**Actions to take**
- a) Answer these questions about the blog post on the de Villiers debate:
(i) On which television channel did the debate take place?
(ii) In which newspaper did the report of the exchange appear?
(iii) Which article of the EC Treaty does the commenter quote?
- b) Pick up the blog post on the de Villiers debate after its last sentence and continue it.

**Extract to read**
----
Monday, March 28, 2005

“You can’t fool us with your Jedi mind tricks Mr de Villiers”

Glorious moment of theatre on French Television (TV2) last week. De Villiers, the leader of the right of centre ‘No’ campaigners was debating with Olivier Duhamel, former socialist MEP and member of the Constitutional Convention.
This report appeared in Liberation on Friday;

De V, “The Bolkestein Directive, it is there (in the Constitution) in Article 144”
Duh, “No way”.
De V, reaching for something in his pocket, “I will just read it to you…”
Duh, “You cannot fool us with your tricks”.
The rest is history, it was a marvellous moment.”

2 comments:

Mike said...

Whereas a better response might have been that de Villiers was talking rubbish.
The constitution makes absolutely no difference to the free movement of services.
The EC Treaty currently says:
"Article 49

Within the framework of the provisions set out below, restrictions on freedom to provide services within the Community shall be prohibited in respect of nationals of Member States who are established in a State of the Community other than that of the person for whom the services are intended.

The Council may, acting by a qualified majority on a proposal from the Commission, extend the provisions of the Chapter to nationals of a third country who provide services and who are established within the Community."

This is identical to the passage in the draft constitution (unless Mr de Villiers objects to the change of numbering).
----
**Record excerpts**
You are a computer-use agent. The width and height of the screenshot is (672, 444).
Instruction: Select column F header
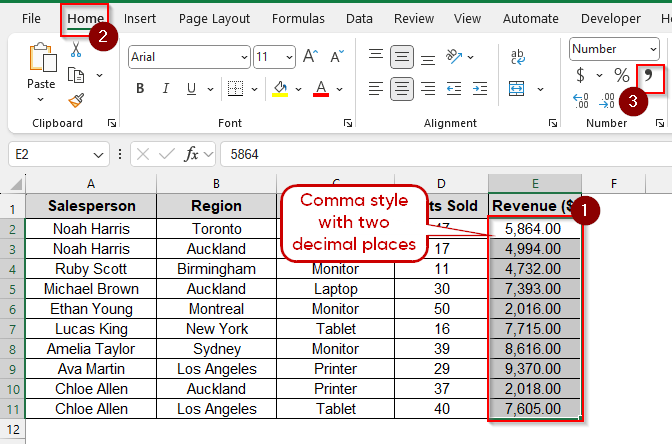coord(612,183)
----
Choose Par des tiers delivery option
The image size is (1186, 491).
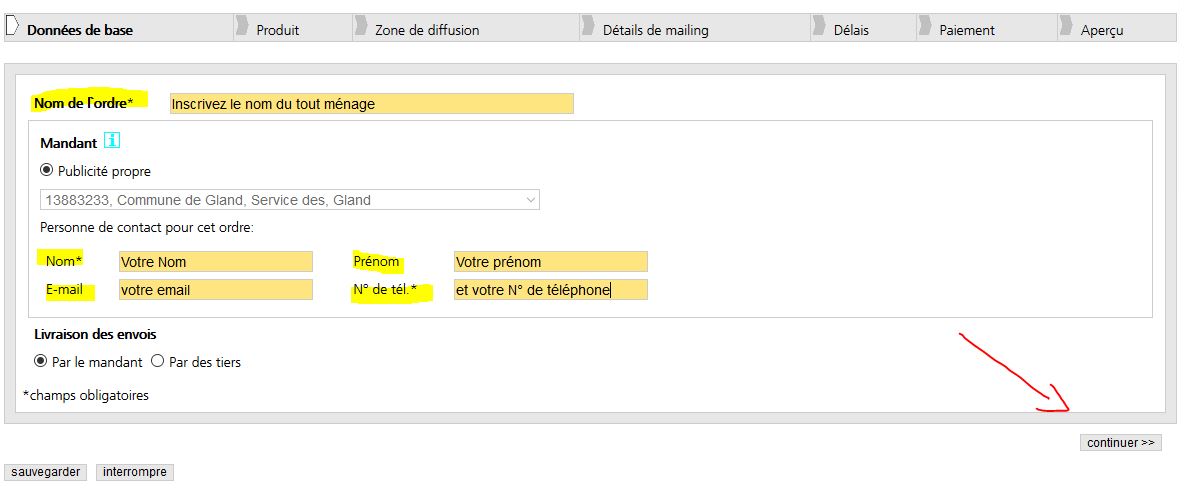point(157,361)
----
**Results by task**
- a)
(i) French Television (TV2)
(ii) Liberation
(iii) Article 49

- b)
The passage in the EC Treaty is an amended version of Article 59 of the Treaty of Rome (signed in 1957):
"Article 59. Within the framework of the provisions set out below, restrictions on freedom to provide services within the Community shall be progressively abolished during the transitional period in respect of nationals of Member States who are established in a State of the Community other than that of the person for whom the services are intended.
The Council may, acting by a qualified majority on a proposal from the Commission, extend the provisions of this Chapter to nationals of a third country who provide services and who are established within the Community."

Now I'm no Fabian, but surely 48 years is a gradual enough change for the progressive abolition of restrictions.

Elaib said...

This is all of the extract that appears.